I wrote my PHP code and implemented it into my HTML, I get the dropdown box appearing, but it doesn't actually want to display any values. Is there any implementations or fixes I should include in my code? How do I get it to work?
My database is called: Treatments
My column in the database that I want displayed is called: Treatment
treatment_dropdown.php
<?php
$hostname = 'host_name';
$dbname = 'database_name';
$username = 'username';
$password = 'password';
$con=mysql_connect($hostname,$username,$password,$dbname) or die("Failed to connect to MySQL: " . mysql_error());
$db=mysql_select_db($dbname,$con) or die("Failed to connect to MySQL: " . mysql_error());
$query = "SELECT * FROM `Treatments`";
$result = mysql_query($con, $query);
$options = "";
while ($row = mysql_fetch_array($result)){
$options = $options . "<option>$row[1]</option>";
}
?>
HTML:
<body>
<select>
<?php
echo $options;
?>
</select>
</body>
Consider changing this line:
$query = "SELECT * FROM 'Treatments'";
to use backticks instead of single quotes like so:
$query = "SELECT * FROM `Treatments`";
In my test query I got an error because of this, let me know if that helps.
Add <?php include 'treatment_dropdown.php'; ?> to the top of your HTML file. This should give you access to the the $options string so it can be used in that file. Note that in order for this to work, treatment_dropdown.php needs to be in the same directory as your HTML file. If it is not, the include statement will need to be changed to reflect the appropriate file path.
Do not use mysql_*() functions, they are deprecated. Use mysqli or PDO instead.
No matter which library use use to access mysql, always check for errors within the sql code separately. Errors in the sql code do not result in errors in the php code.

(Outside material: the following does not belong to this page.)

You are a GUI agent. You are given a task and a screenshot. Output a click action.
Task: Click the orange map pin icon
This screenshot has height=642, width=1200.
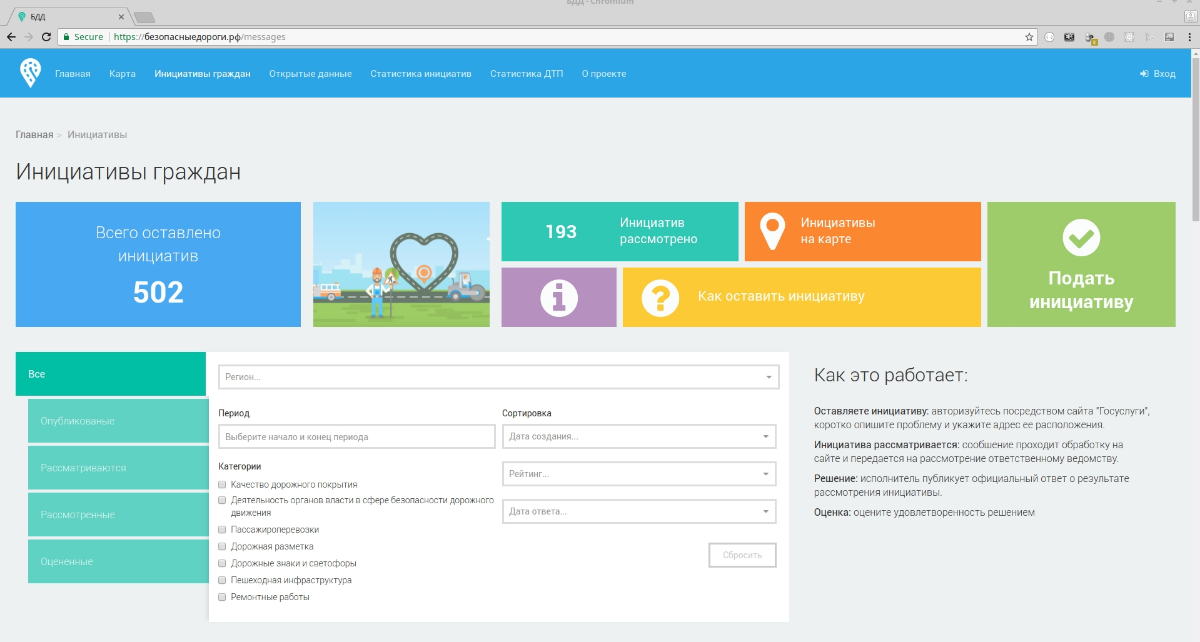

In this particular case the problem is that you included the table in single quotes instead of backticks.
The correct code:
$query = "SELECT * FROM `Treatments`";
Here's what your PHP file should look like:
<?php
$hostname = 'localhost';
$dbname = 'Treatments';
$username = 'root';
$password = '';
$con = mysql_connect( $hostname, $username, $password, $dbname) or die("Failed to connect to MySQL: " . mysql_error());
$db = mysql_select_db($dbname,$con) or die("Failed to connect to MySQL: " . mysql_error());
/* No single quotes needed for the table name. */
$query = "SELECT * FROM Treatments";
/* First parameter should be $query not $con */
$result = mysql_query($query, $con);
$options = "";
/* Check if no results exist. */
if ( !$result ) {
die( "NO results found." );
}
while ( $row = mysql_fetch_array($result) ) {
$options .= "<option>$row[treatment]</option>";
}
?>
Notes:
dont use mysql_* functions, they're not secure, use PDO instead.
your table name does not need to be wrapped in single quotes.
mysql_query expects parameter 1 to be the query not the DB connection.
you should probably check if no results are found.